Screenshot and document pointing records

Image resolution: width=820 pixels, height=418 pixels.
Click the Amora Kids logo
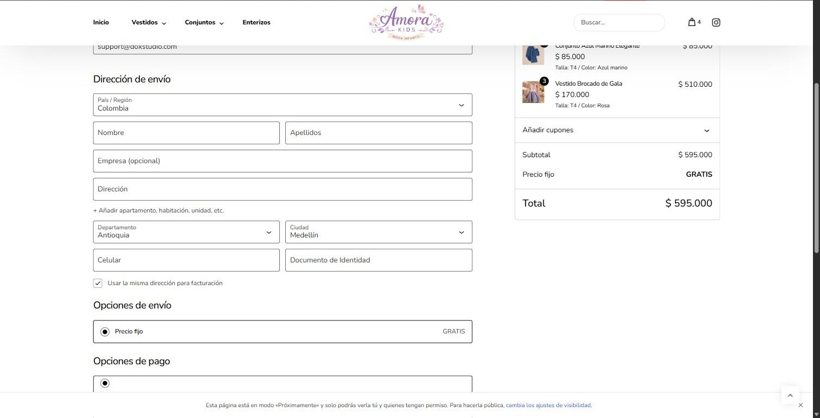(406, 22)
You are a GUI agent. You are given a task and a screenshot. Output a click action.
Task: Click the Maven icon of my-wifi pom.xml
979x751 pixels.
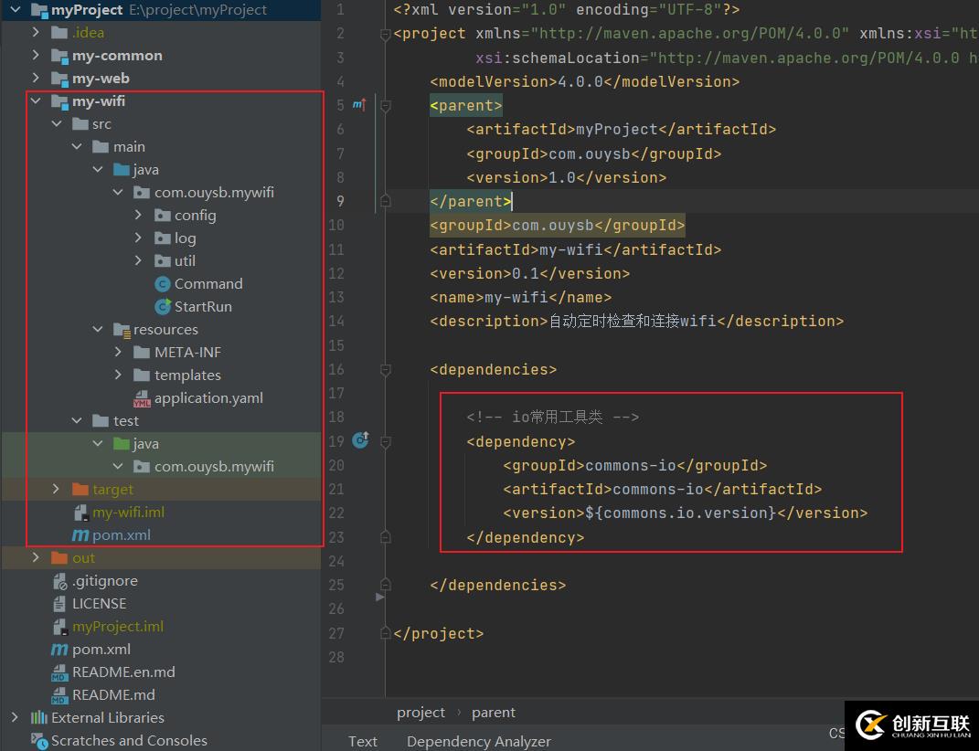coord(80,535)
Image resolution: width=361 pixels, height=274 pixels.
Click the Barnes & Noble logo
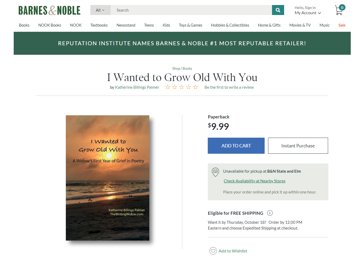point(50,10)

Directive — Update the records so that every "logo" becomes "wordmark", keeping everything else the same. Omit the pictures from your answer.

In response —
Image resolution: width=820 pixels, height=418 pixels.
Click the Amora Kids wordmark
(406, 22)
You are a GUI agent. You are given a task and a screenshot. Output a click action.
Task: Click the Maven icon of my-wifi pom.xml
979x751 pixels.
coord(80,535)
Image resolution: width=361 pixels, height=274 pixels.
Click the Barnes & Noble wordmark
point(50,10)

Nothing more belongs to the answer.